No one is coming to save you

I am exhausted of writing about terrorist attacks, but they keep happening. And they continue to be relevant to our local self-defense situations here in the states. The most attack in Turkey focused on something that we’ve known forever is a soft target: the unsecure area of airports.

Image courtesy SecuritySales.Com
Image courtesy SecuritySales.Com

“But Caleb” you’ll say, “we can’t carry into airports!” Yeah, I know. That’s a real tricky situation right there, although I’d also be the first to tell you that a 9mm isn’t going to be a whole lot of help against someone clacking off a vest with no warning. However, that’s not the point.

The point is this: no one is coming to save you if it does go down. If that’s the one thing that we can learn from all these attacks, it’s that you are your own first responder. I hit this drum after Paris and after Orlando, and I’ll keep hitting it. Get your skills up. Get your hand to hand skills, your medical skills, and your shooting skills up.
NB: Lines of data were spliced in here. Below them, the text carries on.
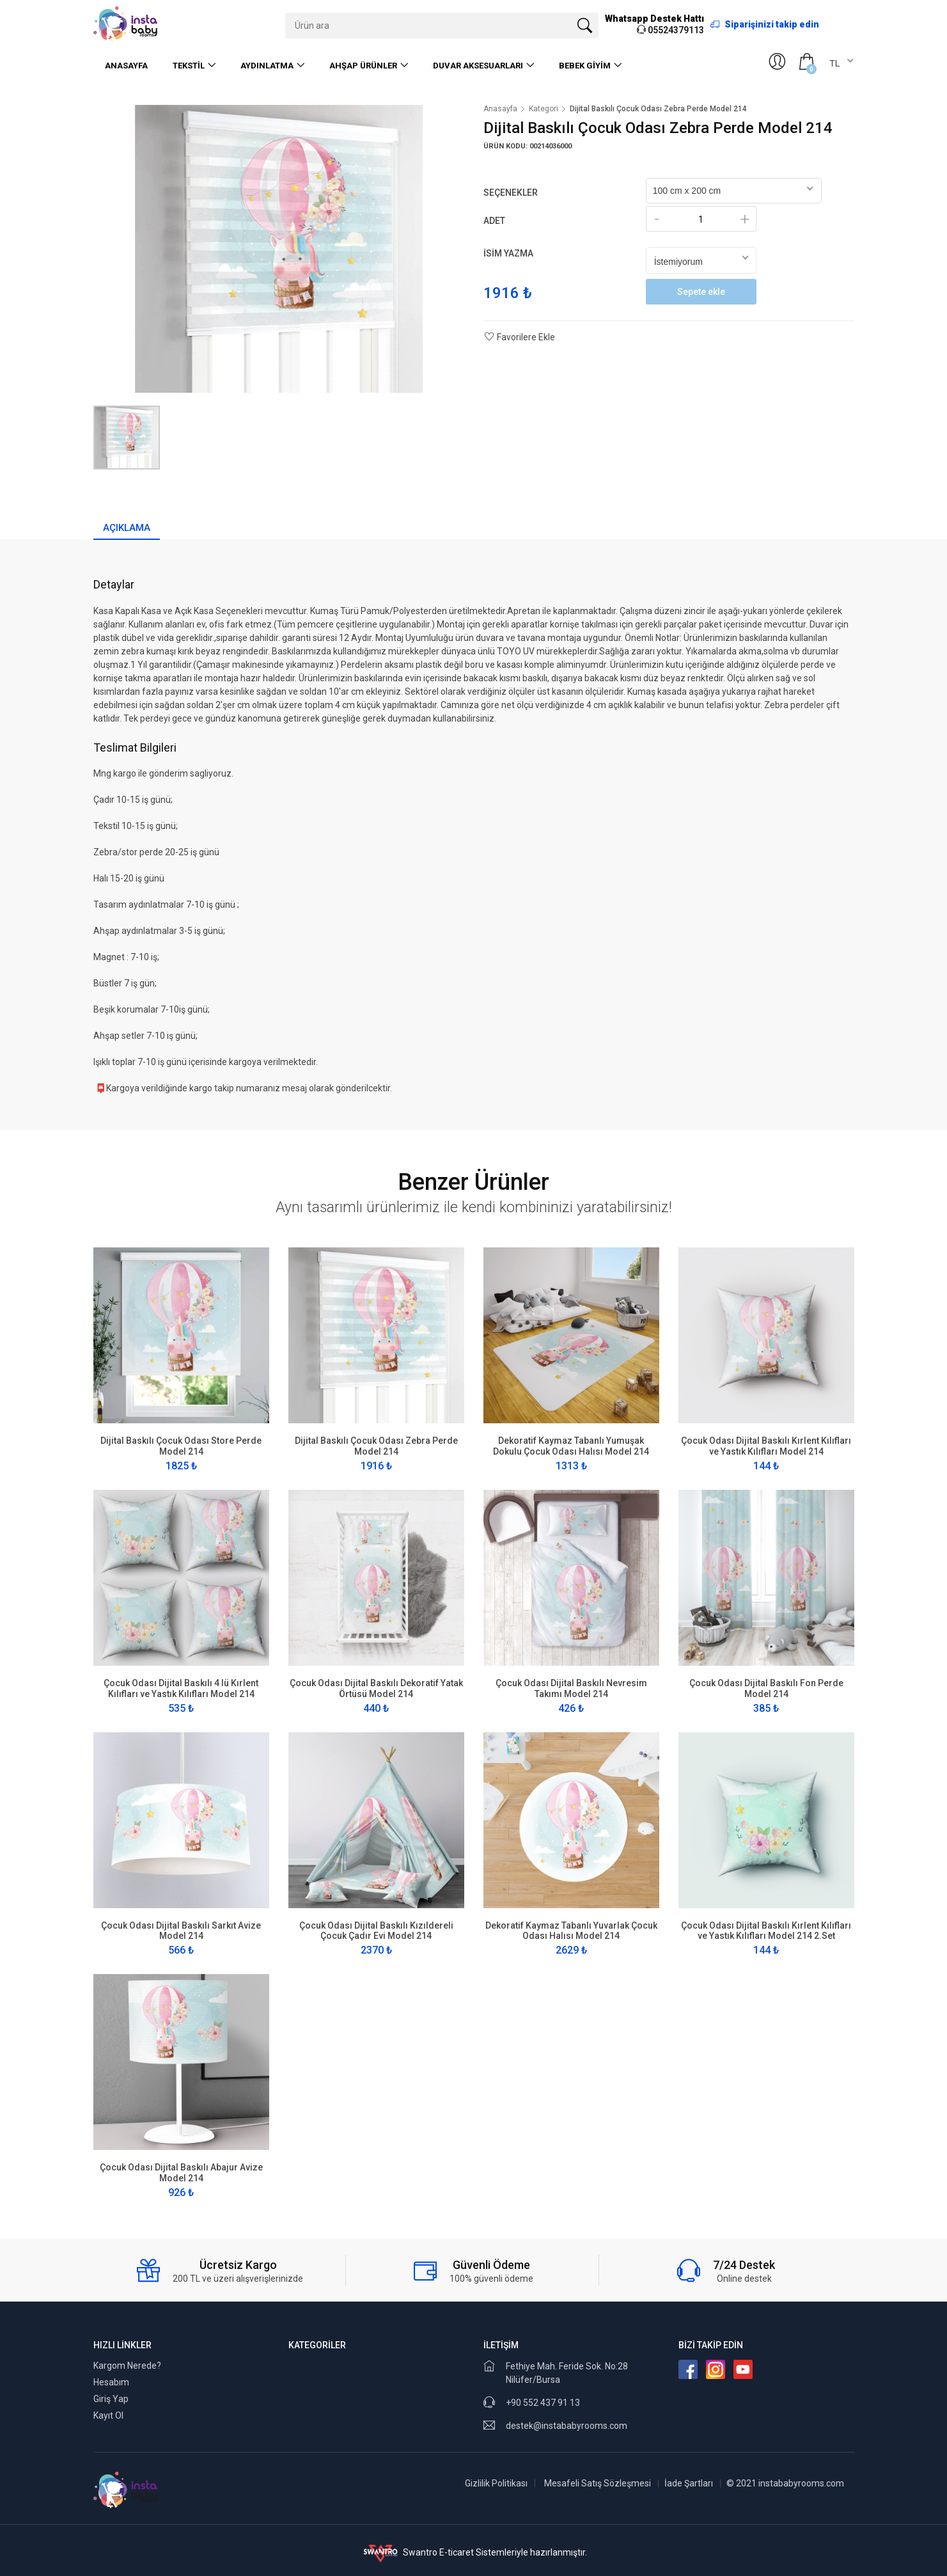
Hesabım (111, 2382)
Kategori (543, 108)
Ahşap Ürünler (363, 65)
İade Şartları (688, 2483)
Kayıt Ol (108, 2415)
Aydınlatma (266, 65)
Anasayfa (126, 65)
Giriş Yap (111, 2399)
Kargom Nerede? (127, 2365)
No one is going to save you, but you could save yourself. And if your skills are good, you might even save the person next to you. Maybe not with your gun, but maybe with that tourniquet you carry.


  1. Excellent post, Caleb. I would add that it is not right wing craziness to tell people that they need to be prepared. Heck, the bipartisan 9/11 Commission wrote the same thing in their report (page 323 and available for free online). The point is for folks to stop thinking that this law or that LEO will save them. In many cases, people need to be prepared (mindset, awareness, first aid, etc).

    “The lesson of 9/11 for civilians and first responders can be stated simply: in the new age of terror,they—we—are the primary targets.The losses America suffered that day demonstrated both the gravity of the terrorist threat and the commensurate need to prepare ourselves to meet it. The first responders of today live in a world transformed by the attacks on 9/11. Because no one believes that every conceivable form of attack can be prevented, civilians and first responders will again find themselves on the front lines. We must plan for that eventuality. A rededication to preparedness is perhaps the best way to honor the memories of those we lost that day.”

  2. Learn a bit about standoff distances for suicide bombs, and structural architecture. And how fast you can run 150 feet.

    1. You can carry a small trauma kit anywhere in the airport. I’ve done it for years.